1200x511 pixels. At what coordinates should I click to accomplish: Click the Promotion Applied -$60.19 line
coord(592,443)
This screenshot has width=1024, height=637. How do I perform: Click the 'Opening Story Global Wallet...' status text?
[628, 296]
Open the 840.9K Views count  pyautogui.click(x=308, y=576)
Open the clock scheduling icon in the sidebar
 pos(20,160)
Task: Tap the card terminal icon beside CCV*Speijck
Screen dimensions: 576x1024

******************************

● **SHORT EXERCISE**
Write out all of the records again, swapping every "icon" for "symbol" and leaving everything else the same.

● **SOLUTION FOR THIS EXERCISE**
1200x511 pixels. At what coordinates should I click to accomplish: Click the Promotion Applied -$60.19 line
coord(592,443)
This screenshot has width=1024, height=637. How do I perform: Click the 'Opening Story Global Wallet...' status text?
[628, 296]
Open the 840.9K Views count  pyautogui.click(x=308, y=576)
Open the clock scheduling symbol in the sidebar
 pos(20,160)
Task: Tap the card terminal symbol beside CCV*Speijck
Screen dimensions: 576x1024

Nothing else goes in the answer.